Phenotypic and functional characterization of a bortezomib-resistant multiple myeloma cell line by flow and mass cytometry

Abstract

Multiple myeloma (MM) is an incurable malignant plasma cell neoplasm. Proteasome inhibitors including Bortezomib (Bz) are used to treat MM, and treatment failure due to drug resistance occurs. Bz-sensitive and -resistant MM cells have distinct immunophenotypic signatures that correlate with clinical outcome. These changes can be identified by fluorescence-based cytometry (FBC), however, FBC is rarely used in predicting Bz resistance. Mass cytometry (MC) is a recently developed variation of flow cytometry that detects heavy metal-ion tagged antibodies using time-of-flight mass spectrometry allowing for detection of up to 38 epitopes simultaneously in a single cell, without significant overlap, exceeding the dimensionality of FBC 3-4-fold.

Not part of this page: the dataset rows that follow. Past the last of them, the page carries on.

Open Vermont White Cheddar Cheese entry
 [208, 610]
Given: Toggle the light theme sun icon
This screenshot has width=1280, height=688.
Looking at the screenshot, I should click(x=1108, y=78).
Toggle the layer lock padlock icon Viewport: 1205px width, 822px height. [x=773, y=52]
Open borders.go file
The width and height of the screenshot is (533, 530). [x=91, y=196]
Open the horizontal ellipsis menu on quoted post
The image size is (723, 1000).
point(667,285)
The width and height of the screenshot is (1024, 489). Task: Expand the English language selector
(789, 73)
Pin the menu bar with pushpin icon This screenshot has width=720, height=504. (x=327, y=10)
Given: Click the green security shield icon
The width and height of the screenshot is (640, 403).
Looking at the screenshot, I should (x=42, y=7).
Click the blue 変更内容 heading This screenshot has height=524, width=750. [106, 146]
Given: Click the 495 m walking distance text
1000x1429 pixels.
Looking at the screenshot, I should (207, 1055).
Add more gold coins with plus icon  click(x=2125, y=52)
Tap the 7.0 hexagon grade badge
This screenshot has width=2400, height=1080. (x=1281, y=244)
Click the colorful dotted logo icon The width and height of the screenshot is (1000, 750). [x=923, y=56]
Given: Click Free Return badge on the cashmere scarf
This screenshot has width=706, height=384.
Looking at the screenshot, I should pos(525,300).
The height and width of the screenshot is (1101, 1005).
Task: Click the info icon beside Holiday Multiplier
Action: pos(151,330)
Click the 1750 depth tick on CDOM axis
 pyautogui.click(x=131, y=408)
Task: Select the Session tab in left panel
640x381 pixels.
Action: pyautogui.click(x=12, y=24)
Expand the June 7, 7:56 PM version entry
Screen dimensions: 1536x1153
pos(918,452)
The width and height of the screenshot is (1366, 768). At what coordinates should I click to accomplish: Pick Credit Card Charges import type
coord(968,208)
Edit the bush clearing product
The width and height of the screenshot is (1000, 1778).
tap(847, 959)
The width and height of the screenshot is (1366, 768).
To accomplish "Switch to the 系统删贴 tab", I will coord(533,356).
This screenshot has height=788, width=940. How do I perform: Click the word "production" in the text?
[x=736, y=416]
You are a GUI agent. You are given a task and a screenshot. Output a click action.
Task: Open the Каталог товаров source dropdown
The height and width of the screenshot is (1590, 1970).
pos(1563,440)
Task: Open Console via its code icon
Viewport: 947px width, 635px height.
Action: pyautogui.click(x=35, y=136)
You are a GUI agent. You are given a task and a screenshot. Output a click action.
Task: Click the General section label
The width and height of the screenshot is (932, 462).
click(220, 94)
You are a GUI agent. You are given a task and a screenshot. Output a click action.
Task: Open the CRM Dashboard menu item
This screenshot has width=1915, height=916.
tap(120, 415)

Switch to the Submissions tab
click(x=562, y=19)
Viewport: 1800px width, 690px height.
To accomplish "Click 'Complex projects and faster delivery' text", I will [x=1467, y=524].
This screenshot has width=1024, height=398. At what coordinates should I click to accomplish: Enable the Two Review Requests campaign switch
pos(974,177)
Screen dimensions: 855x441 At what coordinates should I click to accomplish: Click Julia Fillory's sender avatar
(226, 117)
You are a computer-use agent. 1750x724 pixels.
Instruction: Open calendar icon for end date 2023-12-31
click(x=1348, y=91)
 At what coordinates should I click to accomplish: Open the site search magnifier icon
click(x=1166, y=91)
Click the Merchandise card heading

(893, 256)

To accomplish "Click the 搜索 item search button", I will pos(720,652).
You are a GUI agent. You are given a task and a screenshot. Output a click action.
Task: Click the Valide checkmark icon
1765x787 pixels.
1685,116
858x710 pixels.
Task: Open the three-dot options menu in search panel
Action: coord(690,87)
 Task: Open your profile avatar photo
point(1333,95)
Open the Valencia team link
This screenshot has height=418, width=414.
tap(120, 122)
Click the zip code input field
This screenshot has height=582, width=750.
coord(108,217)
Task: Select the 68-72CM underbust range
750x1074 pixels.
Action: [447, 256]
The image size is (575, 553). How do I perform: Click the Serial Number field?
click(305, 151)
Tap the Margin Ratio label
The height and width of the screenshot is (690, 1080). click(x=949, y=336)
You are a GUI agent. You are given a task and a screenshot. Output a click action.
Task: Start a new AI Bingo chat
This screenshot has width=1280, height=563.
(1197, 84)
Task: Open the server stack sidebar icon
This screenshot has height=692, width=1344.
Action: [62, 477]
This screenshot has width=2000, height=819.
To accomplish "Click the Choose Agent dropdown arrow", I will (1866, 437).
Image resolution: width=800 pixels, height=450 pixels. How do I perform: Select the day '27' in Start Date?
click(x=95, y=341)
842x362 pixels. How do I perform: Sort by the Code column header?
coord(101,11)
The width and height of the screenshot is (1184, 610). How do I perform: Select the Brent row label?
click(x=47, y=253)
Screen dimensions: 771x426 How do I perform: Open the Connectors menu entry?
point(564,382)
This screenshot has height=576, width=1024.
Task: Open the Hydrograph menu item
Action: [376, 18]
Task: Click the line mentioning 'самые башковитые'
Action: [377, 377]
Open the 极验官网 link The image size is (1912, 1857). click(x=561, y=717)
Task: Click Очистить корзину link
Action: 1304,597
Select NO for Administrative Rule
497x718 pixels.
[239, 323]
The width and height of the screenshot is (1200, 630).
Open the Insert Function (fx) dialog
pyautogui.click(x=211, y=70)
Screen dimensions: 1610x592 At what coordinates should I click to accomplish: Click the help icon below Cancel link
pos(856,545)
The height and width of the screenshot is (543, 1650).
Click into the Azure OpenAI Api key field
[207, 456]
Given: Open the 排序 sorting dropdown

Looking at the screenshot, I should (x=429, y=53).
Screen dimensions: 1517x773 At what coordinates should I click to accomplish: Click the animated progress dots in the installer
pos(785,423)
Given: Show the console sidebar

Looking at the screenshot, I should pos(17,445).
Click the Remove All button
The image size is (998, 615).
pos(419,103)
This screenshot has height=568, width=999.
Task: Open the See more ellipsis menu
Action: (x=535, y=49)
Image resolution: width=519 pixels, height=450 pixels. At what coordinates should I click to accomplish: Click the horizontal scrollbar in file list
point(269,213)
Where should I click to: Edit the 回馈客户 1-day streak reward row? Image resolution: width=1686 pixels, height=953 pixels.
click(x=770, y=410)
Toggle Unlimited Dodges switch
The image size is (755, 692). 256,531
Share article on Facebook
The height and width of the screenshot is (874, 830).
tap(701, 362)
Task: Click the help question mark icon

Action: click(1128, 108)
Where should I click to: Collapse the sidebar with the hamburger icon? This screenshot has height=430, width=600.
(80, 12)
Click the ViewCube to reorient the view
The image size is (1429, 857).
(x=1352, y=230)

Here, we compared FBC and MC in the immunophenotypic characterization of Bz-sensitive and -resistant human MM cell line U266. We show that Bz-resistant cells are associated with the loss of CD56 and CD66a adhesion molecules as well as an activation signature.

Keywords: Multiple myeloma; bortezomib; cytometry; drug resistance.

Figure 1. Scatter plots of multicolor flow cytometry (FBC) and mass cytometry (MC)

Panels A and C depict FBC, and panes B and D depict MC. In alternating rows we compared parental (P) with bortezomib/Velcade resistant (VR) cell lines. A) By FBC, both the P and VR cell lines have similar scatter characteristics. Viable cells are included by Boolean gating based on increased forward scatter (FSC) and low side scatter (SSC). Doublet discrimination is sequentially performed by including singlets based on FSC and SSC height (H) versus width (W) plots. B) In MC, live singlets are identified by DNA content (based on iridium intercalation, Ir193/195), and live cells are identified by cisplatin (PT195) exclusion. C–D) Cell surface staining characteristics of multiple myeloma markers by C) FBC and D) MC.

Figure 2. MC analysis reveals multidimensional corrections of cell surface markers that differ between parental and Bz resistant cells

Cell lines were stained with cell surface markers, intracellular signaling intermediates, and functional markers (including phosphor-specific antibodies) and analyzed by MC. The fold change in the expression levels between parental and Bz resistant populations of the tested antibodies was calculated from the signal intensity and plotted as a heatmap (Figure 2A) and scatter plots (Figure 2B). We gated on both the CD56hi and CD56lo (Figure 2C) populations in the parental and Bz resistant cells and asked whether particular markers associate with CD56 surface expression; each marker depicted in individual histograms (Figure 2C).

Figure 3. SPADE plots reveal immunophenotypic and functional discrepancies between parental (P) and bortezomib-resistant (Bz) multiple myeloma cells

Parental and Bz-resistant multiple myeloma cells were stained with a panel of 14 cell surface antibodies and 4 functional epitopes and measured by mass cytomtery. SPADE analysis was performed on this data set by clustering on the 14 cell surface markers. Rainbow color scale reflects expression values (arcsinh difference) of each epitope. The smallest node represents 7 cells. The largest node represents 708 cells.

Figure 4. viSNE analysis identifies a subpopulation of Bz resistant cells with correlates to a subpopulation in parental cells

Parental and Bz-resistant multiple myeloma cells were stained with a panel of 14 cell surface antibodies and 4 functional epitopes and measured by mass cytometry. viSNE analysis was performed on these data by using all epitopes that were measured. The same number of cells from each group were sampled for creation of the viSNE plot. Rainbow color scale reflects expression values (arcsinh difference) of each epitope. Each dot represents a single measured cell. The labels at the top of each plot indicate the epitope that is displayed.